• To do:
Your answer should be each line of the entries that contains the word "computer", copied in full.

** Opening Exercise input block **

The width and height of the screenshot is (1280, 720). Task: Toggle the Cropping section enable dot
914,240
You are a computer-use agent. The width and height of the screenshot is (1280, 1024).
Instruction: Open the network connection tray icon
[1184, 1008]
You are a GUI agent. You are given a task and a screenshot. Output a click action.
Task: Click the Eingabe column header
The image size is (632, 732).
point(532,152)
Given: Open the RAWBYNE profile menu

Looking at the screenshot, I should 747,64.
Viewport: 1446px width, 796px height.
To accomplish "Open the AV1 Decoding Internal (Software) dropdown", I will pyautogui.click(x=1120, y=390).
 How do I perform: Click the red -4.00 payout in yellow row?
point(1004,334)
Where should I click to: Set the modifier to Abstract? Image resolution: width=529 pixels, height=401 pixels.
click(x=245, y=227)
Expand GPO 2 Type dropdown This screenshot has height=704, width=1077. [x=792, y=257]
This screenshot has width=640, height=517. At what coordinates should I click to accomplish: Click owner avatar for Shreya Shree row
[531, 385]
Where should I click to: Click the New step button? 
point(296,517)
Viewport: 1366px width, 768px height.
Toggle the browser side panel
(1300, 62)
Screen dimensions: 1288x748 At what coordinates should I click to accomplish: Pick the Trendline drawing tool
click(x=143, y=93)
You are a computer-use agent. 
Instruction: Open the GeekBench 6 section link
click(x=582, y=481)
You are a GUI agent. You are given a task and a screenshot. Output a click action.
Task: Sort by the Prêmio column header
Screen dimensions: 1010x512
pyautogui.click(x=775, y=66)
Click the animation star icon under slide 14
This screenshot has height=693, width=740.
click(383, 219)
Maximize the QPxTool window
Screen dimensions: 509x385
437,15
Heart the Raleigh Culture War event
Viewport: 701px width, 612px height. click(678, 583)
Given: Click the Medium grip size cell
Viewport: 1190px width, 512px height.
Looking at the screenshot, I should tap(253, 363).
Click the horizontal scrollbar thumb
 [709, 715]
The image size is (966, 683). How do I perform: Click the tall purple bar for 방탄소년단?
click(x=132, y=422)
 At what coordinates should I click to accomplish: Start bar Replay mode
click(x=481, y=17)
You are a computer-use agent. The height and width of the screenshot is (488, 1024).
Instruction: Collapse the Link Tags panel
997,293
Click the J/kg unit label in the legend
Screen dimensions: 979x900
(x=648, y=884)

** Closing Exercise input block **

• Response below:
You are a computer-use agent. The width and height of the screenshot is (1280, 1024).
You are a computer-use agent. 
You are a computer-use agent. The height and width of the screenshot is (488, 1024).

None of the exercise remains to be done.